Are consumers willing to pay to let cars drive for
them? Analyzing response to autonomous vehicles
Ricardo A. Daziano
∗
, Mauricio Sarrias
†
and Benjamin Leard
‡
2016
Abstract
Autonomous vehicles use sensing and communication technologies to navigate
safely and efficiently with little or no input from the driver. These driverless
technologies will create an unprecedented revolution in how people move, and
policymakers will need appropriate tools to plan for and analyze the large impacts
of novel navigation systems. In this paper we derive semiparametric estimates of
the willingness to pay for automation. We use data from a nationwide online panel
of 1,260 individuals who answered a vehicle-purchase discrete choice experiment
focused on energy efficiency and autonomous features. Several models were estimated
with the choice microdata, including a conditional logit with deterministic consumer
heterogeneity, a parametric random parameter logit, and a semiparametric random
parameter logit.
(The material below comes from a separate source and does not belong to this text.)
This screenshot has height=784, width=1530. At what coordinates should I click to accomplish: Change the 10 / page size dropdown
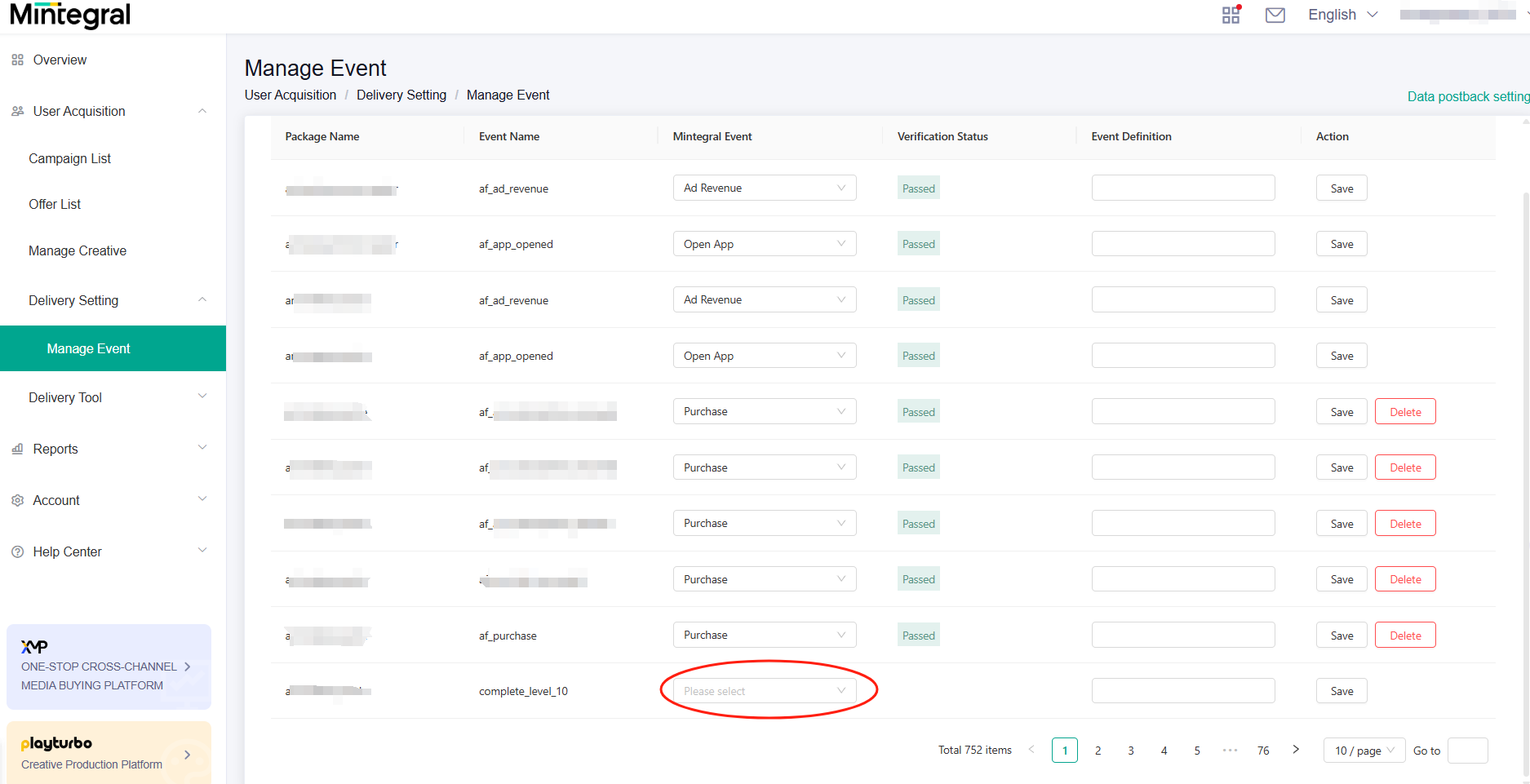pos(1364,751)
We draw three key results from our analysis. First, we find
that the average household is willing to pay a significant amount for automation:
about $3,500 for partial automation and $4,900 for full automation. Second, we
estimate substantial heterogeneity in preferences for automation, where a significant
share of the sample is willing to pay above $10,000 for full automation technology
while many are not willing to pay any positive amount for the technology. Third,
our semiparametric random parameter logit estimates suggest that the demand for
automation is split approximately evenly between high, modest and no demand,
highlighting the importance of modeling flexible preferences for emerging vehicle
technology.
JEL classification: C25, D12, Q42
Key words: willingness to pay, autonomous vehicle technology, discrete choice models,
semiparametric heterogeneity
∗
School of Civil and Environmental Engineering, Cornell University, Ithaca, NY 14853; Email:
daziano@cornell.edu
†
Department of Economics, Universidad Catolica del Norte, Chile
‡
Resources for the Future, Washington D.C.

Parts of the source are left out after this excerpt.